小問 1 |
車両用灯具の本文によれば、レベリングアクチュエータの出力軸部材は、その先端部において何に連結されていますか。
小問 2 |
車両用灯具の本文を二文で要約してください。
小問 3 |
車両用灯具の本文を、最後の文の後から書き継いでください。

本文 |
--------

(58)【調査した分野】(Int.Cl.,DB名)
ランプボディと、このランプボディに対して上下方向および左右方向にエイミング可能に支持された灯具ユニットと、この灯具ユニットを上記エイミングによる回動とは独立して上下方向に回動させるためのレベリングアクチュエータと、を備えた車両用灯具において、
上記灯具ユニットを上下方向にエイミングするためのエイミングスクリュウが、上記ランプボディに対して灯具前後方向に延びる軸線回りに回転可能に支持されており、
上記エイミングスクリュウに、該エイミングスクリュウと螺合するエイミングナットが取り付けられており、
上記レベリングアクチュエータは、上記灯具ユニットに固定支持されたアクチュエータ本体と、このアクチュエータ本体に対して灯具前後方向に移動可能に支持された出力軸部材とを備えており、
上記出力軸部材は、上記アクチュエータ本体から上方向または下方向へ向けて突出するように配置されており、該出力軸部材の先端部において上記エイミングナットに連結されている、ことを特徴とする車両用灯具。

--------

[保存済みの記録]

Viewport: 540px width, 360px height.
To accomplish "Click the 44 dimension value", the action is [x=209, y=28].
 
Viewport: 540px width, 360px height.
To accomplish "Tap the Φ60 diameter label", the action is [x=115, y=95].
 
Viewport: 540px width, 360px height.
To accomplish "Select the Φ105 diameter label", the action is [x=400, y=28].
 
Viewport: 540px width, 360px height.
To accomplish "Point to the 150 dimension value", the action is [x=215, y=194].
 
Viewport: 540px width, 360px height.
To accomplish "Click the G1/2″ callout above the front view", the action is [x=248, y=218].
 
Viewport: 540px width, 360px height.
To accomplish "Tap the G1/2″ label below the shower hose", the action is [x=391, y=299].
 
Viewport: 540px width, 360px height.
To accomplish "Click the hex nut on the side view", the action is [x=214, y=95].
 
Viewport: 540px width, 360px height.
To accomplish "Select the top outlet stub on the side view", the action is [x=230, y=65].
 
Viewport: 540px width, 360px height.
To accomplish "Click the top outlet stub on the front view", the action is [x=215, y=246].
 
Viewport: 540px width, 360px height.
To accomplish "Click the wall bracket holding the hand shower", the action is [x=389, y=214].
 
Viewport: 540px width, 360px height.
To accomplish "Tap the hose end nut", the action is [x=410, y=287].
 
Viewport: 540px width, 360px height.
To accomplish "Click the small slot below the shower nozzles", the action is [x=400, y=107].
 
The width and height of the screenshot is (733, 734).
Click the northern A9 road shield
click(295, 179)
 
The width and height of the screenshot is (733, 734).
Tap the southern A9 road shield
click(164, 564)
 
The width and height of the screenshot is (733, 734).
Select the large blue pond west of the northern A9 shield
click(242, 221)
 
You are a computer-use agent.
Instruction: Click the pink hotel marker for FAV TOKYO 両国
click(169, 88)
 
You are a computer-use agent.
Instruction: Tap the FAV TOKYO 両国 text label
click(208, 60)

--------

解答 1 |
エイミングナットに連結されています。

解答 2 |
この車両用灯具は、ランプボディに上下方向および左右方向のエイミングが可能なように支持された灯具ユニットと、その灯具ユニットをエイミングとは独立して上下方向に回動させるレベリングアクチュエータとを備えています。上下方向のエイミングスクリュウに螺合するエイミングナットには、灯具ユニットに固定されたアクチュエータ本体から上方向または下方向へ突出する出力軸部材が、その先端部で連結されています。

解答 3 |
上記エイミングナットに、該エイミングナットを上記ランプボディに対して上下方向に弾性的に押圧するための弾性片が設けられている、ことを特徴とする請求項2記載の車両用灯具。
【発明の概要】
【発明が解決しようとする課題】
【0006】
上記「特許文献1」に記載された車両用灯具においては、レベリングアクチュエータの出力軸部材がエイミングスクリュウに対して直列的に配置されているので、レベリングアクチュエータとエイミングスクリュウとを足し合わせた前後長が長くなってしまい、このためレベリングアクチュエータを配置するためのスペースを確保することが容易でない。
【0007】
本願発明は、このような事情に鑑みてなされたものであって、レベリングアクチュエータを備えた車両用灯具において、レベリングアクチュエータを配置するためのスペースを容易に確保することができる車両用灯具を提供することを目的とするものである。
【課題を解決するための手段】
【0008】
本願発明は、レベリングアクチュエータの構成に工夫を施すことにより、上記目的達成を図るようにしたものである。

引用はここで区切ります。